We have been working in global health for more than two decades. In fact, it was global health that brought us together as a couple when we worked on global vaccine initiatives in the 1990s. As you might imagine, our two daughters Jessie and Abby get vaccines. Not only do they receive their shots on schedule, they’ve grown to understand why we’ve chosen to dedicate our careers to expanding access to immunization—and they now know why we have to travel long distances, sometimes for extended periods of time, to help ensure kids get the vaccines they need.

It still stings to miss attending school plays and chaperoning field trips, and inconvenient time zones and unreliable wireless connections are always frustrating. To help Jessie and Abby understand our work, it’s been helpful to point out parallels: we make sacrifices because parents in developing countries often must give up far more time and money than parents here to ensure their children receive the same lifesaving protection. Dad works to strengthen health systems so that parents—who might have to carry their child 15 milesthrough stifling heat to reach the nearest clinic—find a ready supply of effective vaccines when they arrive. Mom works to make health interventions affordable so parents don’t have to choose between keeping their children fed and protecting them from disease.

For all parents out there, World Immunization Week is the perfect time to talk with your kids—and anyone around you—about the importance of immunizing children, both here at home and abroad.  Right now, thousands of Lions Club volunteers are mobilizing to raise awareness of measles and rubella vaccination programs in Africa and South Asia. Vaccination Week in the Americas (VWA) is continuing its strong legacy of bringing immunization campaigns to the most isolated communities in the Western Hemisphere—and has reached more than 519 million people since 2003. And Gavi will help the Solomon Islands protect girls from cervical cancer through an HPV vaccine demonstration project and help immunize children with the inactivated polio vaccine in the Democratic Republic of Congo.

Every April, World Immunization Week brings an opportunity to applaud the tireless efforts of health workers on six continents, but as the World Health Organization reminds us, 20 percent of the world’s children still don’t receive the vaccines they need. As Jessie and Abby would point out, that’s a B-.

If we want to make the grade and increase that number by next year’s World Immunization Week, we need to collect and implement the brightest ideas from all sectors.  Like PATH’s partnership with emerging-country vaccine manufacturers to develop and produce safe, effective, WHO-approved, export-ready vaccines.
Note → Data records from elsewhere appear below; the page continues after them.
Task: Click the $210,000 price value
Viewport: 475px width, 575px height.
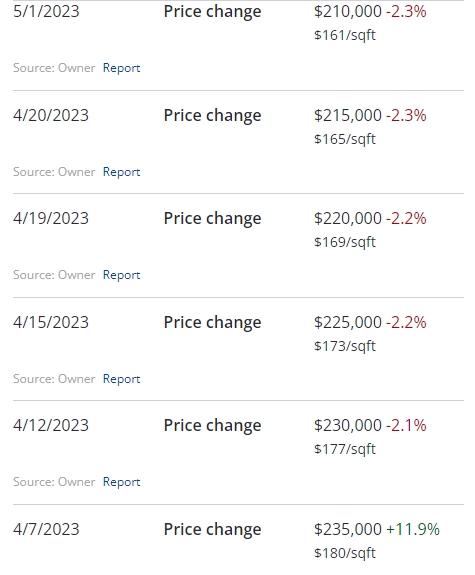Action: point(348,11)
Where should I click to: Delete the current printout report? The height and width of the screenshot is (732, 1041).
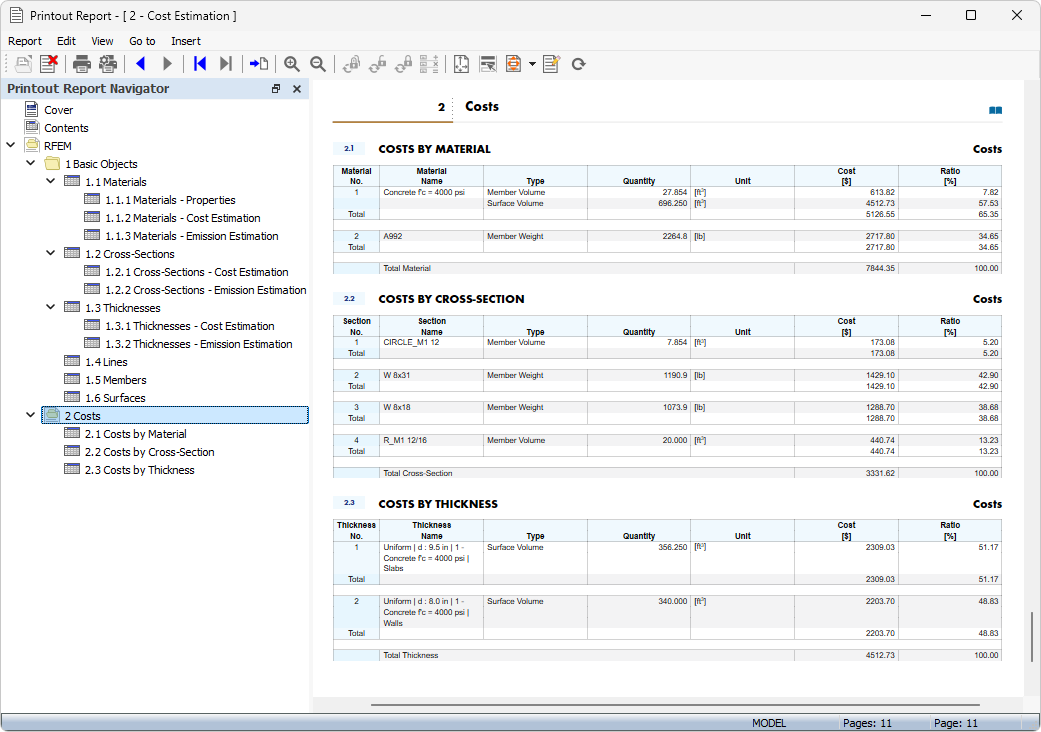tap(48, 63)
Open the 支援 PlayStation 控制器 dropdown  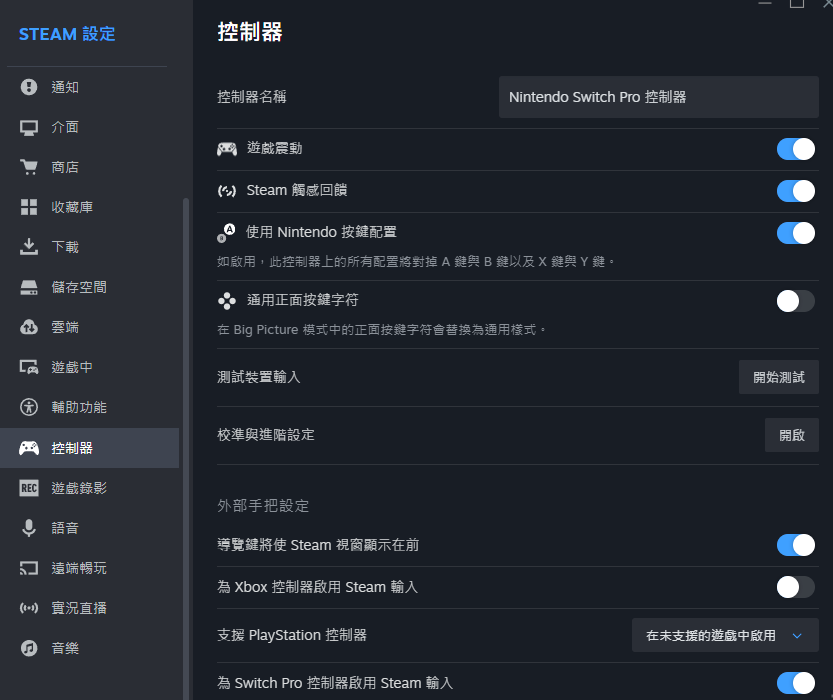[x=725, y=634]
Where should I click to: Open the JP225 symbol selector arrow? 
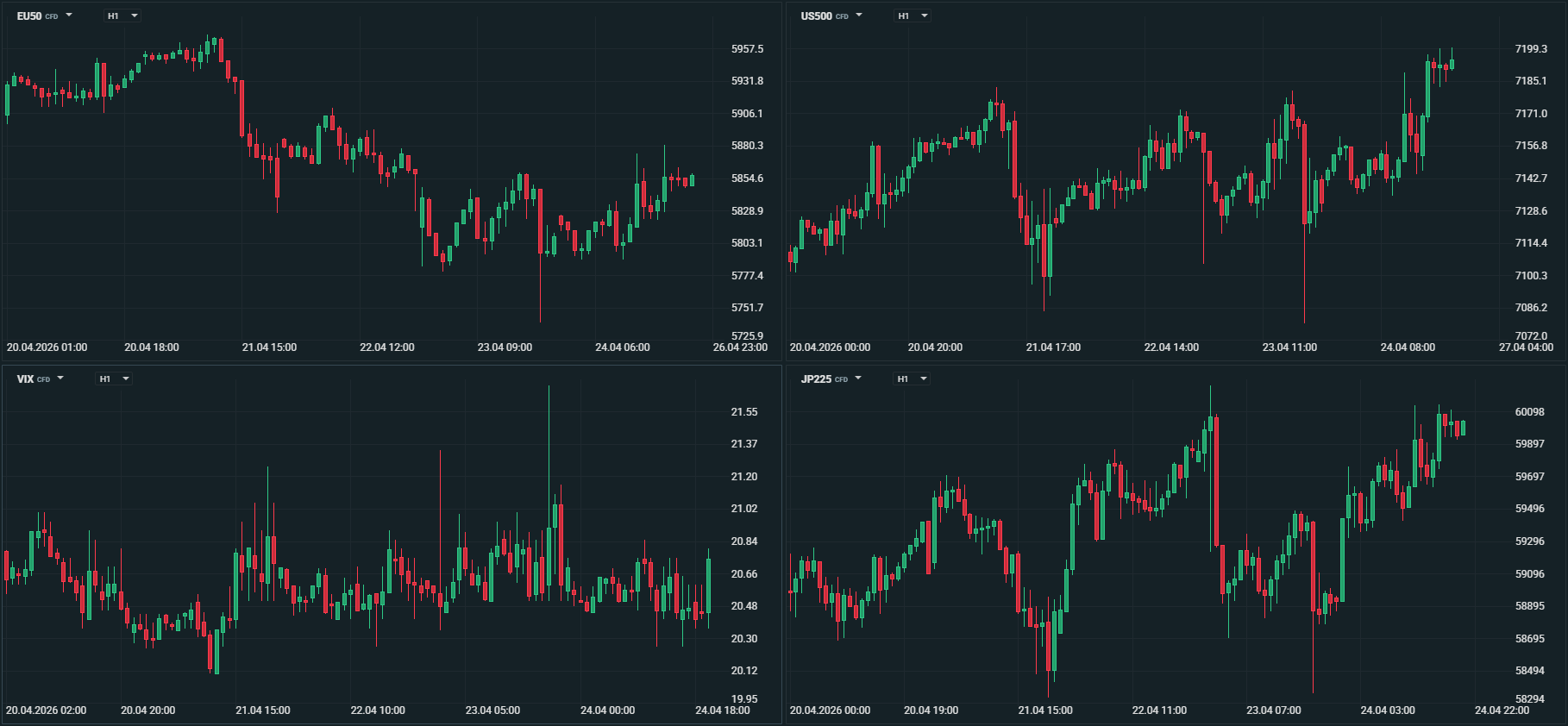click(858, 379)

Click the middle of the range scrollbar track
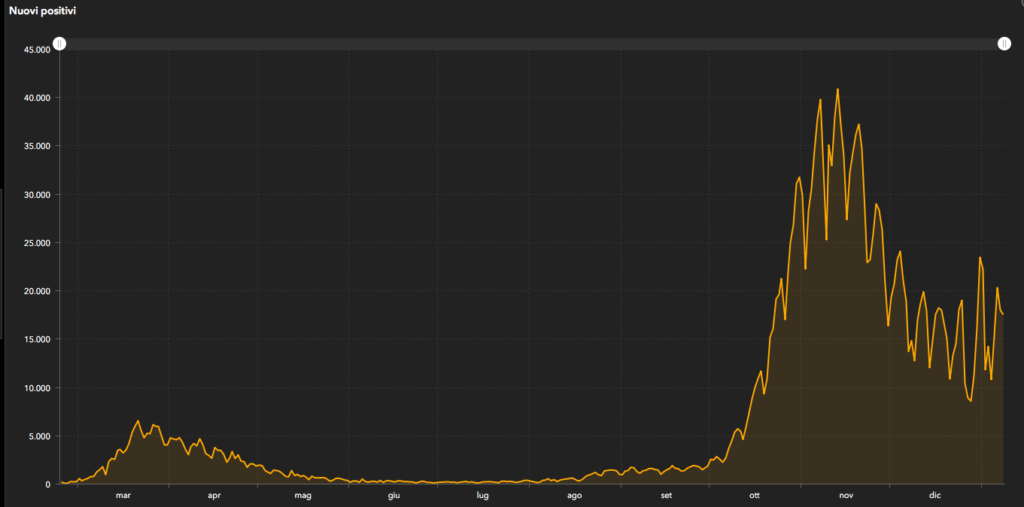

Or UNICEF’s trial program in Laos, using automated text messages to instantly inform health workers when the temperature of the national cold storage unit gets too high or too low, so they can spring into action and save millions of vaccine doses from spoiling.  Innovations like this are critical to helping us close the immunization gap and reach every child in need.

We, like parents in all parts of the world, want to make every moment with our children count. Accelerating immunization efforts—not just this week, but for the entire year—is the best way to ensure that parents and children everywhere can experience a lifetime of moments, memories, and health together.

This article is published in collaboration with the Bill & Melinda Gates Foundation. Publication does not imply endorsement of views by the World Economic Forum.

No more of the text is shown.